We apparently won't be given any more details until the morning. A number of questions have already formed in my mind about the poll, and until we know the answers it'll be impossible to assess just how big a breakthrough this is for the Yes campaign -
1) Was this an SNP internal poll? The only reason for thinking it might be is that it was the SNP who broke the news. There isn't necessarily any problem if it was, as long as the referendum question was asked first and without any leading preambles. Certainly the last SNP-commissioned Panelbase poll was given a clean bill of health by Professor Curtice, but we'd have to wait and see.
2) Was this a telephone or online poll? It could be either, because Populus regularly conduct polls by both methods. If it was a telephone poll, this would be the biggest moment of the campaign so far, suggesting that the Yes campaign are on the brink of victory. Even if it was an online poll (which is probably the more likely scenario), it would mean that Populus are very much slotting in at the Yes-friendly end of the spectrum, and would replicate the last Panelbase poll which also put Yes at 46%.
3) Is the fieldwork bang up to date? If so, it might be another straw in the wind suggesting that the impact of the European elections was positive for Yes (although we can't possibly know that for sure until one of the more regular pollsters put in another appearance).
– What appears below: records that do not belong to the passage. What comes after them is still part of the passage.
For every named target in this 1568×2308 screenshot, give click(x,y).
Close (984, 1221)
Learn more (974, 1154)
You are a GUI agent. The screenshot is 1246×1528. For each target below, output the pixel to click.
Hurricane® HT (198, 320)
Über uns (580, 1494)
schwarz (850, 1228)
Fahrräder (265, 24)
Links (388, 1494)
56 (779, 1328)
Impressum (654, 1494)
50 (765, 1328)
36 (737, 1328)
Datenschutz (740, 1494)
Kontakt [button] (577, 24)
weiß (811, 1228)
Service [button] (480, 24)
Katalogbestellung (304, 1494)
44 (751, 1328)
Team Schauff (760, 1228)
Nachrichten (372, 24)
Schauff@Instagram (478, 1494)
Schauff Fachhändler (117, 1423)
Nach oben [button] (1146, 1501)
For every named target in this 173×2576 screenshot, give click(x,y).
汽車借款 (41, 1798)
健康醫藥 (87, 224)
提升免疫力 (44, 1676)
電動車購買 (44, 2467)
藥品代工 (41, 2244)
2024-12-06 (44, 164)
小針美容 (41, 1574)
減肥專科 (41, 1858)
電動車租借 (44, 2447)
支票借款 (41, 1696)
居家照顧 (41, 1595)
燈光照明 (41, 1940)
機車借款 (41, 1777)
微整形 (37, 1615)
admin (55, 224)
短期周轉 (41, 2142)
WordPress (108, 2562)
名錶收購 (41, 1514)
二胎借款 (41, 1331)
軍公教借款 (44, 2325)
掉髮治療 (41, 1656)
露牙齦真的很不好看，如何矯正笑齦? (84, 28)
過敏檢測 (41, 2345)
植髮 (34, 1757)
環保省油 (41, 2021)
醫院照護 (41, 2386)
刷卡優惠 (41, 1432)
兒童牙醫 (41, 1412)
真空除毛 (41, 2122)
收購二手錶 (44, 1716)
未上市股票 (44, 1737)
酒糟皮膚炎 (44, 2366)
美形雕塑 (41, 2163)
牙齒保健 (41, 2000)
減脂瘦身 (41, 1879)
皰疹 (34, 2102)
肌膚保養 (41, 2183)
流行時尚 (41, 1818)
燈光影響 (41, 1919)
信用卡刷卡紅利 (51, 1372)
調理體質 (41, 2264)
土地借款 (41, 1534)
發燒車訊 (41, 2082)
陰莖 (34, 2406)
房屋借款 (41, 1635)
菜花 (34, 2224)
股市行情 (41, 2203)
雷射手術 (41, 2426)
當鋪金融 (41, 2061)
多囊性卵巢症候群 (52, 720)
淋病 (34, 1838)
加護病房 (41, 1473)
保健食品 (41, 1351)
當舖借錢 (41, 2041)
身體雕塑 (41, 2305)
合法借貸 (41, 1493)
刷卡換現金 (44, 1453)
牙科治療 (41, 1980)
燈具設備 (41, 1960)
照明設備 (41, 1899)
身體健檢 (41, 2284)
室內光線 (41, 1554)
As long as there was no funny business with this poll, and assuming it is a genuine referendum poll (ie. not a proxy question that actually asks about something slightly different, or a hypothetical question about how people would vote in certain circumstances), then I'll be adding it to the Poll of Polls, because Populus are members of the British Polling Council. However, I won't be able to do it until we get the headline numbers in the morning.
UPDATE : Alas, it appears this was merely the results from the Scottish subsample of a GB-wide poll - the one obvious possibility I didn't consider. Looks like a false alarm, although it'll still be interesting to see what the sample size in Scotland was, what the exact question was, and whether the fieldwork was online or conducted by telephone.
UPDATE 2 : It's just been pointed out to me that the GB-wide sample for the poll is an unusually high 6000, which means that the Scottish sample is likely to be big enough to be statistically credible - as long as it was properly weighted. We'll probably have to wait a while to find out whether it was. Sorry for the confusion, but this is as clear as mud at the moment!
UPDATE 3 : The No camp's embarrassment of a campaign chief Blair McDougall is doing his customary trolling routine on Twitter -
"Interesting to see which populus poll the SNP talking about. The one I've seen doesn't actually ask voting intention."
Which is highly likely in a GB-wide poll, because English and Welsh respondents can hardly be asked for their voting intention. However, it's perfectly clear from the report in the Financial Times that some kind of question approximating to yes/no for independence (or for "staying in the union") was asked, which means that it's a hell of a lot closer to being a voting intention poll than the absurd poll about youth finances a week or two back (which may even have been conducted via Survey Monkey!) which McDougall was happy to claim indicated opposition to independence.
It looks like I won't be able to add this poll to the Poll of Polls, but if by any chance it turns out to be a weighted sample of about 500 people in Scotland, it's still a pretty significant result.